:: DIRECTIONS FOR THIS TASK ::
Rewrite the material below with "button" substituted by "control" wherever it occurs, changing nothing else, and leave the pictures out of your answer.

[Records from a collection]

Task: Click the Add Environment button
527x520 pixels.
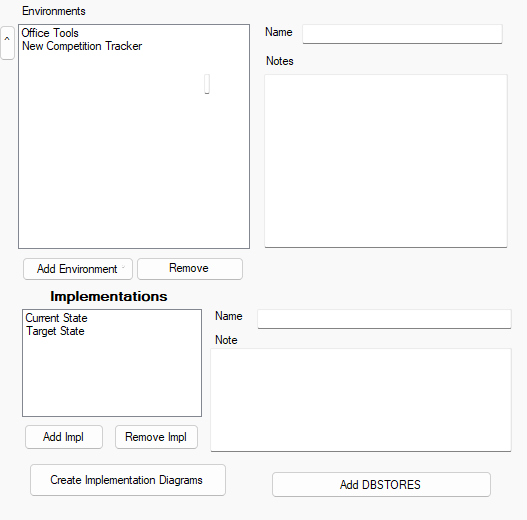Action: (78, 269)
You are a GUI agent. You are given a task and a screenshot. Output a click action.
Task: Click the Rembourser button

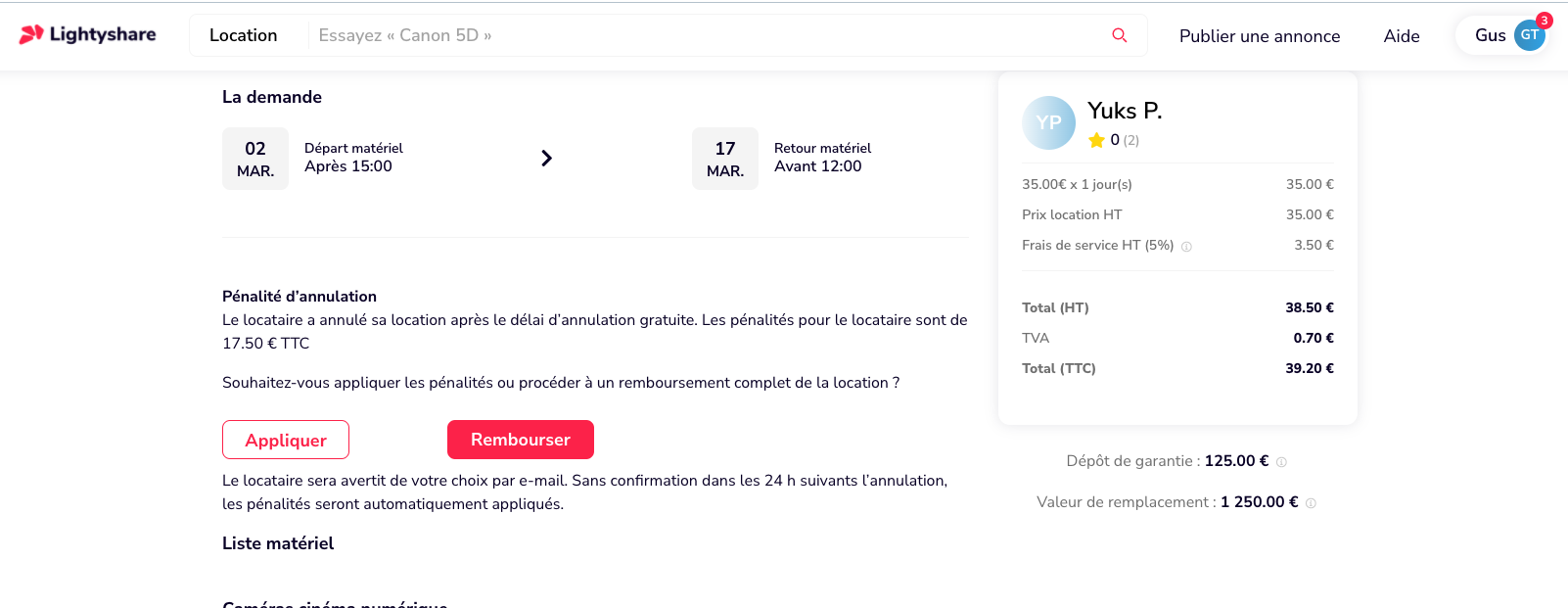pos(521,440)
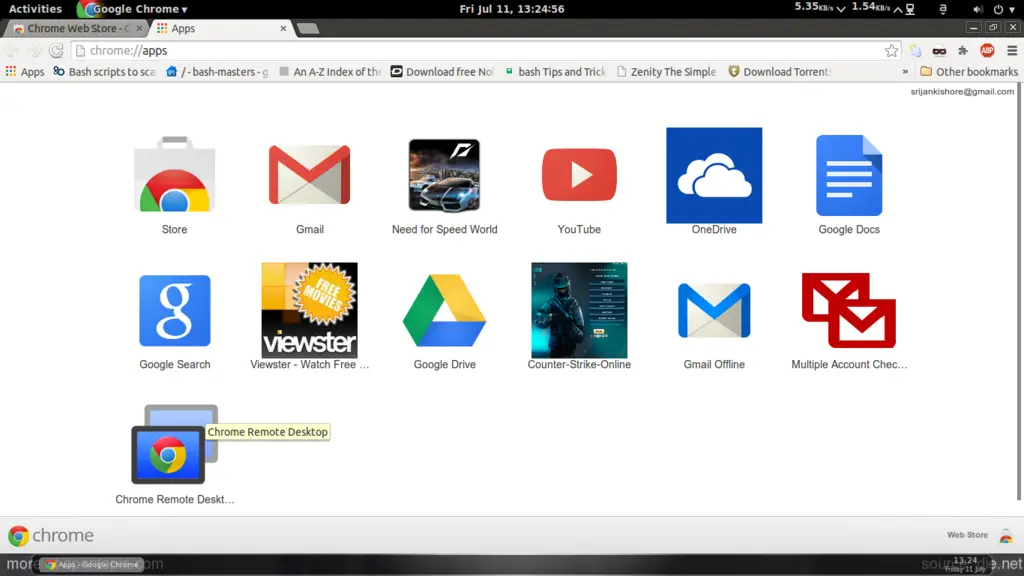Bookmark this page with the star icon
1024x576 pixels.
[x=891, y=51]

:: SOLUTION TO THE PROBLEM ::
Task: Click the Add Environment control
527x520 pixels.
Action: (78, 269)
You are a GUI agent. You are given a task and a screenshot. Output a click action.
Task: Click the Rembourser control

pos(521,440)
Bookmark this page with the star icon
1024x576 pixels.
[x=891, y=51]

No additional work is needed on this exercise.